The long, harrowing months of the COVID-19 pandemic have set the world in a constant state of panic. Suddenly, people seem to have grown more conscious of their pending demise, being almost convinced that they are more likely to die of the virus than any other cause. Admittedly, the past year has been the loneliest for many people globally. One advantage of solitude is that it persuades an individual to retrospect on many issues. Likewise, it motivates one to notice and appreciate things, such as Georg Pencz’s Triumph of Death, a relic of an ancient plague, which would otherwise be overlooked. A thoughtful reflection on the Triumph of Death reveals that pestilences metaphorically represent expiration, which is an inevitable, but unanticipated human fate.
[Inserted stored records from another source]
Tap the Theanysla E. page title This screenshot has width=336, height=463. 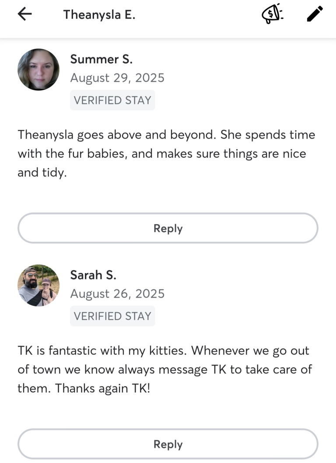tap(99, 14)
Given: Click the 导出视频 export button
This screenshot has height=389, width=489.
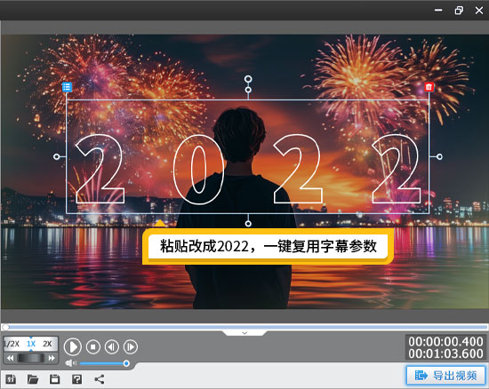Looking at the screenshot, I should coord(446,376).
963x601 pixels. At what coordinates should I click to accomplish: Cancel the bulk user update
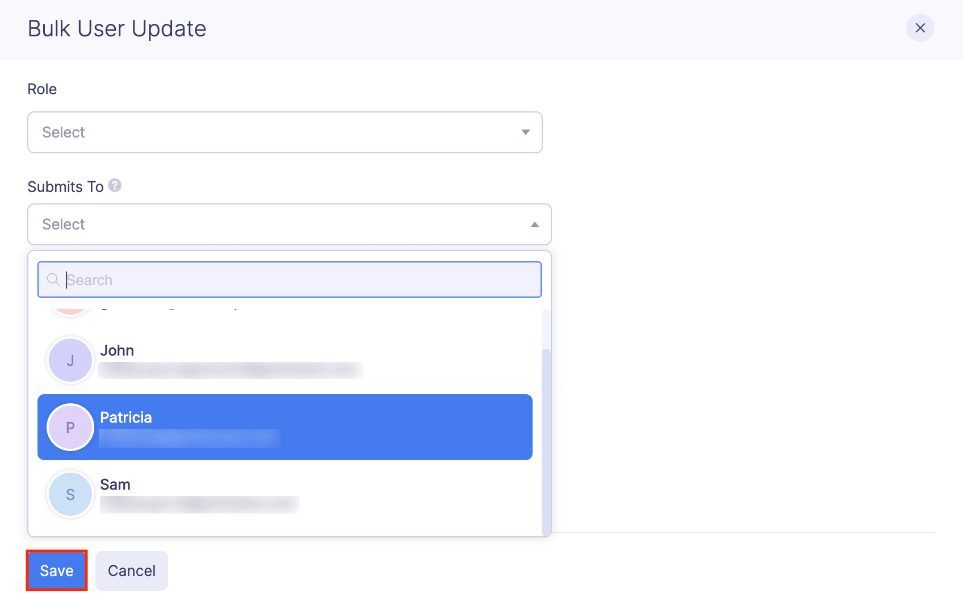(131, 570)
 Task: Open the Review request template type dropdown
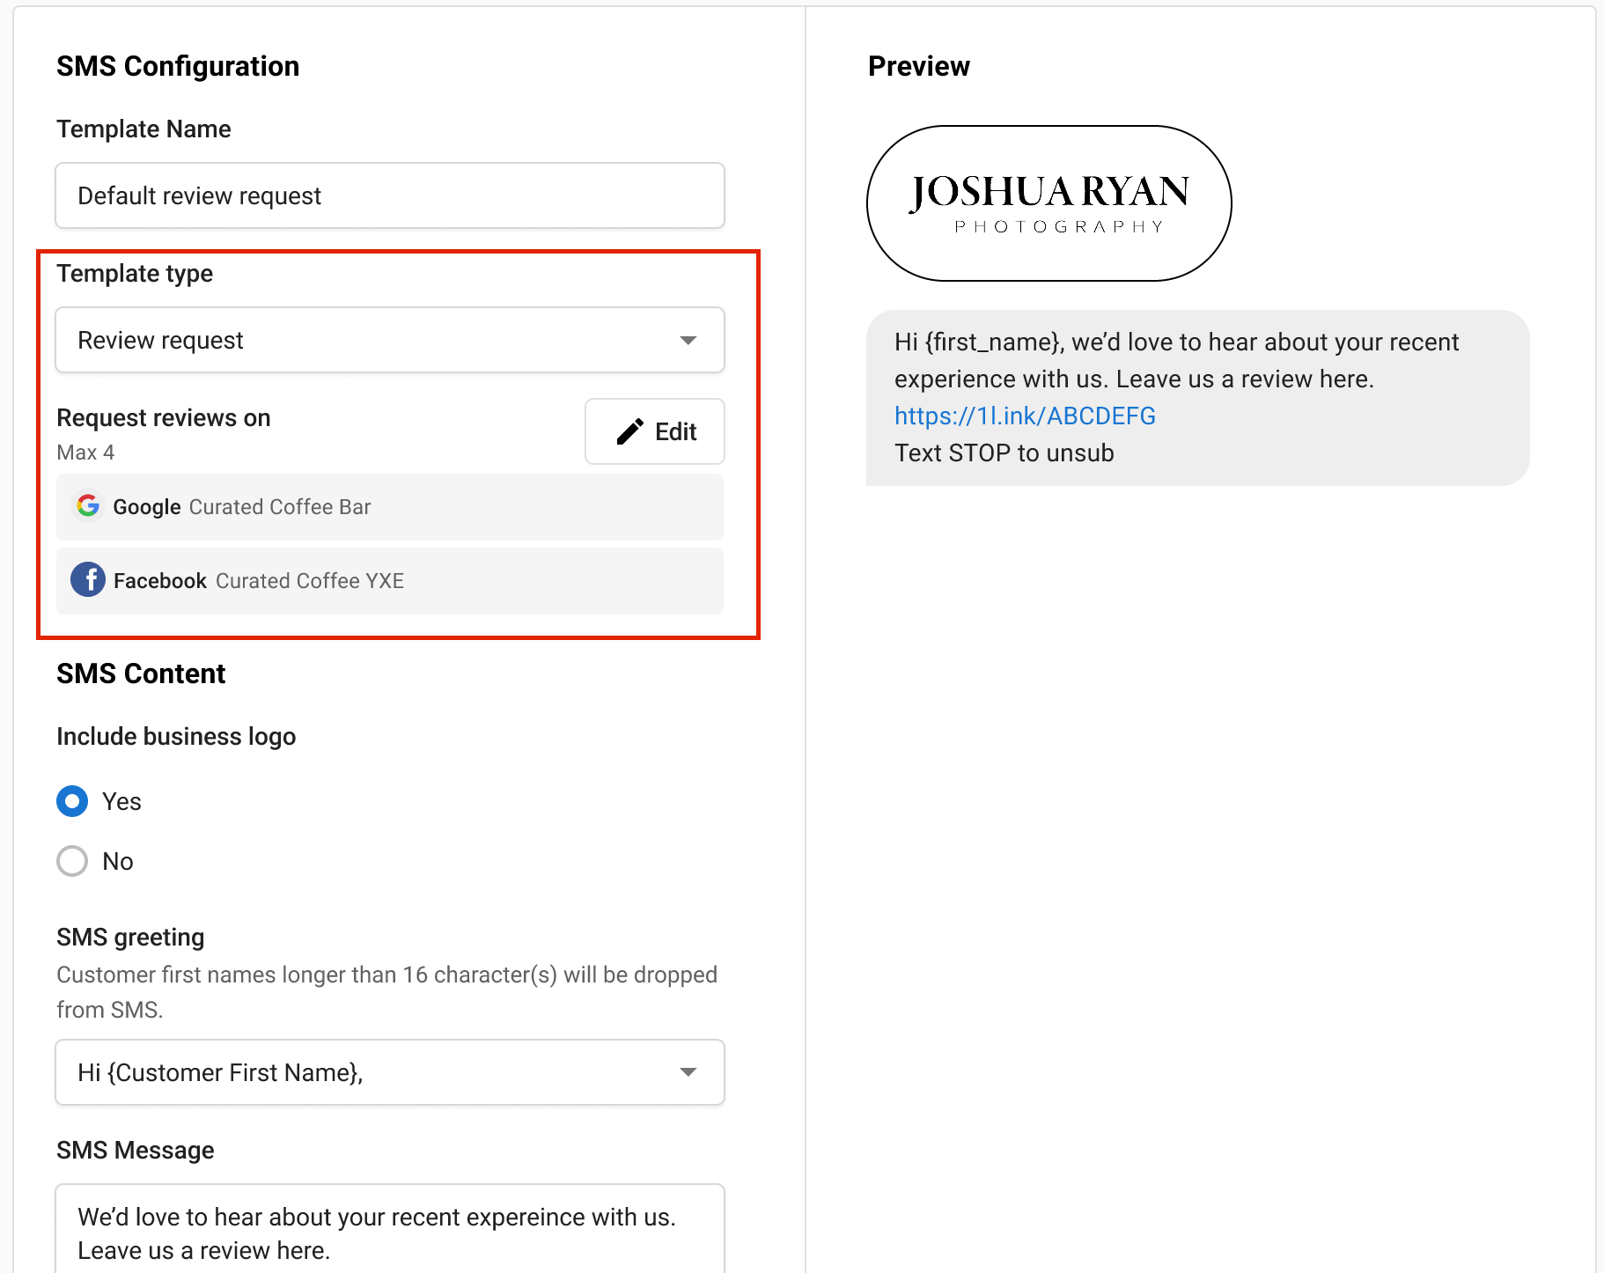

The image below, represented as figure 1, shows Pencz’s Triumph of Death, created in 1539. It depicts a scythe-wielding human skeleton riding an ox-drawn chariot. According to the Minneapolis Institute of Art (MIA), the frame represents Death as it annihilates popes, bishops, and kings with spite and a tremendous force those nobody can escape. Those who are yet to be crashed appear hypnotized by the sheer dreadfulness of their impending demise. Additionally, a terrifying Hellmouth opens in the distant right corner. On the left background, a multitude appears in procession toward an opening to great light, most probably, the sun. At the bottom of the painting are Latin words stating that people begin dying as soon as they are born, implying that the beginning and the end are connected. The writing further holds that death is already waiting and will eventually devour each person.
Triumph of Death depicts a deadly outbreak that catches the royalty and the religious leaders, thus causing their mass death. Pencz’s painting is a reminiscence of plague, a constant life threat in Europe during the medieval period. The fact that corpses are piling up over one another, and the living seems cornered and unable to escape, signifies an element of surprise. According to Camus (18), historical records prove that there have been as many pestilences as wars, but both equally keep startling people. He further argues that most people, being humanists, engage in deceitful thoughts of immortality, consequently failing to take precautions in the event of an outbreak. The elite dying in masses, as the painting shows, confirms that society hardly confronts the problematic concepts of dying, including its acknowledgement. The artwork depicts a thoughtful reflection over the meaning of the plague’s surprising nature, possibly hinting that life is a prison.
Inability to escape the impending death is also conceivable as Pencz’s suggestion that every human is a prisoner. The king awaits the approaching skeleton with a load of treasures, hoping to pay away his damnation. Nonetheless, the scythe is going to strike, possibly killing him, along with the pope, in one ruthless swipe. Likewise, those who are still seemingly distant from Death do not attempt to flee. Like prisoners on death row, they are resigned, only with no likelihood of clemency. An outbreak attracts responses that characteristically limit freedom, thereby isolating members of the affected area. For example, the most immediate measures against coronavirus spread involved social distancing and protective face covering. When the pandemic blew out of proportions, quarantine, lockdown, and curfew measures were implemented, effectively alienating the loved ones and halting the rhythm of life. Death, whether its cause is a plague, accident, or other fellow humans’ actions, holds people hostage.
Pencz went beyond the façade of pestilence to reveal the significance of suffering. The tormenting death that the characters in Pencz’s painting endure forces one to question why people suffer and whether they deserve it. The religious angle that the artwork takes –including the Pope and insinuations of life after death – arguably implies that God permits Death to torment people as retribution for being sinful. However, Camus loathes this perspective as he shows an innocent child suffer and succumb to the bubonic plague (Camus 103). The random distribution of suffering convinces that nobody deserves it and life is, at best, absurd. Even the justice systems that specialize in punishing law offenders can hardly justify misery beyond one layer. For instance, if a single mother of two children breaks the law, she may deserve punishment, but the negative consequences inevitably flowing to her innocent babies instigate a moral dilemma.
Pencz’s Triumph of Death is a classic artwork that accurately predicts the future. It gains its timeless relevance from Pencz’s ability to understand the fundamental element of epidemics. All the greatest pestilences known to humanity have always killed many people in one location. Even though COVID-19 seems to be a burden to the present generation, adopting a new perspective will help people adjust and live with it. The advantage of knowing that a person will die should motivate them to work without hope of despair to lessen the underserved yet random suffering humans face. By appreciating the Triumph of Death, people may cast aside the destructive humanist belief that compels them to disbelieve pestilences or assume that they are immune to an outbreak and instead take precautionary measures to promote survival.
Camus, Albert. The Plague. Translated by Stuart Gilbert. Penguin Books, 1966.
Pencz, Georg. Triumph of Death. Painting. 1539. Minneapolis Institute of Art. Minneapolis Institute of Art. Web.